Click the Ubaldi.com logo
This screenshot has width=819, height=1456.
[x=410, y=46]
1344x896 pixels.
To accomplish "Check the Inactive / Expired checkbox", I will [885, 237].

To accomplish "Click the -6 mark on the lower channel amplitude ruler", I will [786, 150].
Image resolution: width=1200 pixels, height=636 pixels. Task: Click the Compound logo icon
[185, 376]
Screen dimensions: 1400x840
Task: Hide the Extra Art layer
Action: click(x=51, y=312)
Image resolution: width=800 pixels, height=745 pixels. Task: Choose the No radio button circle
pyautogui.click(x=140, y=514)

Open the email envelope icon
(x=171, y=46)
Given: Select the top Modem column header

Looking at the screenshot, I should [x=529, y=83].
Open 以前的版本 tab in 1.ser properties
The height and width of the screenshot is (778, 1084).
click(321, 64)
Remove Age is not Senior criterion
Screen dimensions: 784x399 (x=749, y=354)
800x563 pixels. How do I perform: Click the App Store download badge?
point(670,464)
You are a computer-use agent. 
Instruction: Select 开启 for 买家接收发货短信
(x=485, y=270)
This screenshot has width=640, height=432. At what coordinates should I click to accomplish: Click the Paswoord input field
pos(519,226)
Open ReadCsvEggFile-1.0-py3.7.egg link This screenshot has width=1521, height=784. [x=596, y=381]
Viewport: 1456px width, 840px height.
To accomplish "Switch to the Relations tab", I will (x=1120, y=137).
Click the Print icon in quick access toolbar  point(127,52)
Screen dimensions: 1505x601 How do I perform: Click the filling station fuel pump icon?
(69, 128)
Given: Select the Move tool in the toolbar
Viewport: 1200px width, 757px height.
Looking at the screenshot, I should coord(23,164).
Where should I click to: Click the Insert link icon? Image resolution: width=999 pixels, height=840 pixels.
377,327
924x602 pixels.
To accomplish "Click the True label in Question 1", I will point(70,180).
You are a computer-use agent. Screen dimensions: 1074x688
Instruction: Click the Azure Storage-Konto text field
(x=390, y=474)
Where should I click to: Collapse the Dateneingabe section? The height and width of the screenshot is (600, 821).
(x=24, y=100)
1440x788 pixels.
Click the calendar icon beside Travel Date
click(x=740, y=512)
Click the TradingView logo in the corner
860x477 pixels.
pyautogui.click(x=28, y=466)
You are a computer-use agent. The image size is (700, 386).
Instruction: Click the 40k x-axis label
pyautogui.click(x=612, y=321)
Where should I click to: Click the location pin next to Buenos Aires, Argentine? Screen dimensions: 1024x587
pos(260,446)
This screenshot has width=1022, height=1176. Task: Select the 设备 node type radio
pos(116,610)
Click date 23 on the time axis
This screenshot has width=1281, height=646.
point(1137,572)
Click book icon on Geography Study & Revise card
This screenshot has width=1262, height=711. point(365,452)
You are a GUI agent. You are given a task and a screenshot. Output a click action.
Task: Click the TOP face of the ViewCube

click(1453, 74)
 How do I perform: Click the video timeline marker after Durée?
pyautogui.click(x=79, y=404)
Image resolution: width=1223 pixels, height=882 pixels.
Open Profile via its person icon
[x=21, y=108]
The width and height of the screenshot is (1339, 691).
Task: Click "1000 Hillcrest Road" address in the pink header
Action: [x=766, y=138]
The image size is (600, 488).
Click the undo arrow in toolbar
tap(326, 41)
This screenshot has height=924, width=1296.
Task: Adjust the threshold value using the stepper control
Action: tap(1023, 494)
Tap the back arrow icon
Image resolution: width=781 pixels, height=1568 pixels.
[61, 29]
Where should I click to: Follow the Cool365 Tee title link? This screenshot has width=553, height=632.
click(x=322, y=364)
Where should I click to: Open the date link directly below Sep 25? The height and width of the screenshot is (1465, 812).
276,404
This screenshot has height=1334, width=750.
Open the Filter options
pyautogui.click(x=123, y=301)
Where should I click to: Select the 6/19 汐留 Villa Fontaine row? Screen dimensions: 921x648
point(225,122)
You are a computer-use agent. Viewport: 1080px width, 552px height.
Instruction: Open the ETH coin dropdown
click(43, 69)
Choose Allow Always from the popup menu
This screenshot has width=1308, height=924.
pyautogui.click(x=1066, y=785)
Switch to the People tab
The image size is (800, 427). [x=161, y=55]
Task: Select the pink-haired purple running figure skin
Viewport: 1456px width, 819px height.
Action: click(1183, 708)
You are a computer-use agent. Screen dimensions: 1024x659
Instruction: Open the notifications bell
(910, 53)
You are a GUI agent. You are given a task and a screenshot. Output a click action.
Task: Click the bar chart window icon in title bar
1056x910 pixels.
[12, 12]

━━━━

*Work item*
From the entries above, extract only the lines running from the one containing "Instruction: Select 开启 for 买家接收发货短信" through the one containing "Image resolution: width=1223", inclusive.

*Exercise solution*
Instruction: Select 开启 for 买家接收发货短信
(x=485, y=270)
This screenshot has width=640, height=432. At what coordinates should I click to accomplish: Click the Paswoord input field
pos(519,226)
Open ReadCsvEggFile-1.0-py3.7.egg link This screenshot has width=1521, height=784. [x=596, y=381]
Viewport: 1456px width, 840px height.
To accomplish "Switch to the Relations tab", I will (x=1120, y=137).
Click the Print icon in quick access toolbar  point(127,52)
Screen dimensions: 1505x601 How do I perform: Click the filling station fuel pump icon?
(69, 128)
Given: Select the Move tool in the toolbar
Viewport: 1200px width, 757px height.
Looking at the screenshot, I should coord(23,164).
Where should I click to: Click the Insert link icon? Image resolution: width=999 pixels, height=840 pixels.
377,327
924x602 pixels.
To accomplish "Click the True label in Question 1", I will point(70,180).
You are a computer-use agent. Screen dimensions: 1074x688
Instruction: Click the Azure Storage-Konto text field
(x=390, y=474)
Where should I click to: Collapse the Dateneingabe section? The height and width of the screenshot is (600, 821).
(x=24, y=100)
1440x788 pixels.
Click the calendar icon beside Travel Date
click(x=740, y=512)
Click the TradingView logo in the corner
860x477 pixels.
pyautogui.click(x=28, y=466)
You are a computer-use agent. The image size is (700, 386).
Instruction: Click the 40k x-axis label
pyautogui.click(x=612, y=321)
Where should I click to: Click the location pin next to Buenos Aires, Argentine? Screen dimensions: 1024x587
pos(260,446)
This screenshot has width=1022, height=1176. Task: Select the 设备 node type radio
pos(116,610)
Click date 23 on the time axis
This screenshot has width=1281, height=646.
point(1137,572)
Click book icon on Geography Study & Revise card
This screenshot has width=1262, height=711. point(365,452)
You are a GUI agent. You are given a task and a screenshot. Output a click action.
Task: Click the TOP face of the ViewCube

click(1453, 74)
 How do I perform: Click the video timeline marker after Durée?
pyautogui.click(x=79, y=404)
Image resolution: width=1223 pixels, height=882 pixels.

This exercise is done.